[Item position entries]
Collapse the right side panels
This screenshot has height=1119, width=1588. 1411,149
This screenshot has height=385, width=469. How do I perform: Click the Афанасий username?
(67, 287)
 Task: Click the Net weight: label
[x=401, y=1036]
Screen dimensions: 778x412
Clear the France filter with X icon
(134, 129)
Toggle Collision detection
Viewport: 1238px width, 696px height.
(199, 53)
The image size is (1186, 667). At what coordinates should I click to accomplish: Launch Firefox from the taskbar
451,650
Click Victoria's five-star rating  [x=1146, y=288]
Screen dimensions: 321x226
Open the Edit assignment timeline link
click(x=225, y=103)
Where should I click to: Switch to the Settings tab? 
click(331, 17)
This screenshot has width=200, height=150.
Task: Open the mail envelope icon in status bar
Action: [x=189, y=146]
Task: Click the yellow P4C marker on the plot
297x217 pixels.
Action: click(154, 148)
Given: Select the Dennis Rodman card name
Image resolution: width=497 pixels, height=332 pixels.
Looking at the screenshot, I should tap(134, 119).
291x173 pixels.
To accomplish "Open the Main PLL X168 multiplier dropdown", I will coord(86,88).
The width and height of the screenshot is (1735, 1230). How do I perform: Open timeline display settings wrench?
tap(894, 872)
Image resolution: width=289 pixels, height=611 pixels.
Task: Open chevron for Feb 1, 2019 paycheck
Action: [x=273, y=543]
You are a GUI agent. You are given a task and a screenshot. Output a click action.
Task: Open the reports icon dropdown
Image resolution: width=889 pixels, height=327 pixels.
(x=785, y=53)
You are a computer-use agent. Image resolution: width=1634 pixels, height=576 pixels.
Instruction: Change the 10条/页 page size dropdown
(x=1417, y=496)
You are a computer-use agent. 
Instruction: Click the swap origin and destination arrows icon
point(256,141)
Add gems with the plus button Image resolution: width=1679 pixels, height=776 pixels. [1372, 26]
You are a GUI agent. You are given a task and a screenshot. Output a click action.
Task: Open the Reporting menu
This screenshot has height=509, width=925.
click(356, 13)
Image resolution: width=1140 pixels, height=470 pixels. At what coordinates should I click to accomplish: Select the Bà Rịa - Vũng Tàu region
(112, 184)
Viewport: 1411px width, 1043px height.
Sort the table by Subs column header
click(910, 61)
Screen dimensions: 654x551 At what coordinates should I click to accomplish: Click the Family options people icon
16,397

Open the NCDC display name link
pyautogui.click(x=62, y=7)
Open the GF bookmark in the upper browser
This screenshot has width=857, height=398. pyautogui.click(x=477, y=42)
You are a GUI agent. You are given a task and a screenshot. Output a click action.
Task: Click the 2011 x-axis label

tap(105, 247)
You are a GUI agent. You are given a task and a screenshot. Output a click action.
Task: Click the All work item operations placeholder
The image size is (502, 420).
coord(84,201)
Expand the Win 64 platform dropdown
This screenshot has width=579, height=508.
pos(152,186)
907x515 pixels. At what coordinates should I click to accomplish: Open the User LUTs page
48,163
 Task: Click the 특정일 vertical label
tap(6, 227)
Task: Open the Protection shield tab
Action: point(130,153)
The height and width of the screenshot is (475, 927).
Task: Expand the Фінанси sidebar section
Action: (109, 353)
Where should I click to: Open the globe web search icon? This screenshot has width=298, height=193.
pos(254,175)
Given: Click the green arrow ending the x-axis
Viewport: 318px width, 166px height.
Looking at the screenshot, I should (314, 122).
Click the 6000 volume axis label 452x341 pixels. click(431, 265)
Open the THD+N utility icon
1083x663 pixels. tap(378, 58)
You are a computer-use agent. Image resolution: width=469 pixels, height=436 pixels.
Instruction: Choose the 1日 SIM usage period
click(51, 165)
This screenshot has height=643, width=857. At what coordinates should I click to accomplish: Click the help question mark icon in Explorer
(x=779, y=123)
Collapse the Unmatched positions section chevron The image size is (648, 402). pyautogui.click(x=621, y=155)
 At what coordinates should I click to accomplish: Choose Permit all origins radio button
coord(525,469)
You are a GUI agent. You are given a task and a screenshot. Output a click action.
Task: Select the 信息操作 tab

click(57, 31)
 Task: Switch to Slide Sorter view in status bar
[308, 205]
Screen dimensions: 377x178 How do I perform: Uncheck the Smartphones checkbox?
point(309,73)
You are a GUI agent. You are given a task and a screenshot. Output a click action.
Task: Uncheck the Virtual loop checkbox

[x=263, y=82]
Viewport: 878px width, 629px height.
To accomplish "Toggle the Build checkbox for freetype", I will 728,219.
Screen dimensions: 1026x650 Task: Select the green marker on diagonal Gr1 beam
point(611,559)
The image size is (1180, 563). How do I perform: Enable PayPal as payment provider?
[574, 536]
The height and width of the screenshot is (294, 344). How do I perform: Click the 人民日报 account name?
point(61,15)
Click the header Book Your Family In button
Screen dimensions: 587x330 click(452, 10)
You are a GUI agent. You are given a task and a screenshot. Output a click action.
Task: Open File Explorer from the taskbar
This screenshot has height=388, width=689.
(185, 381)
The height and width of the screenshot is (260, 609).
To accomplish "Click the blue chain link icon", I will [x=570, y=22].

*WRITTEN INSTRUCTION:*
Copy word for word the part of the items above that begins with the line containing "907x515 pixels. At" and ends with the line containing "click(51, 165)", keeping both of those lines.

*SOLVED EXERCISE:*
907x515 pixels. At what coordinates should I click to accomplish: Open the User LUTs page
48,163
 Task: Click the 특정일 vertical label
tap(6, 227)
Task: Open the Protection shield tab
Action: point(130,153)
The height and width of the screenshot is (475, 927).
Task: Expand the Фінанси sidebar section
Action: (109, 353)
Where should I click to: Open the globe web search icon? This screenshot has width=298, height=193.
pos(254,175)
Given: Click the green arrow ending the x-axis
Viewport: 318px width, 166px height.
Looking at the screenshot, I should (314, 122).
Click the 6000 volume axis label 452x341 pixels. click(431, 265)
Open the THD+N utility icon
1083x663 pixels. tap(378, 58)
You are a computer-use agent. Image resolution: width=469 pixels, height=436 pixels.
Instruction: Choose the 1日 SIM usage period
click(51, 165)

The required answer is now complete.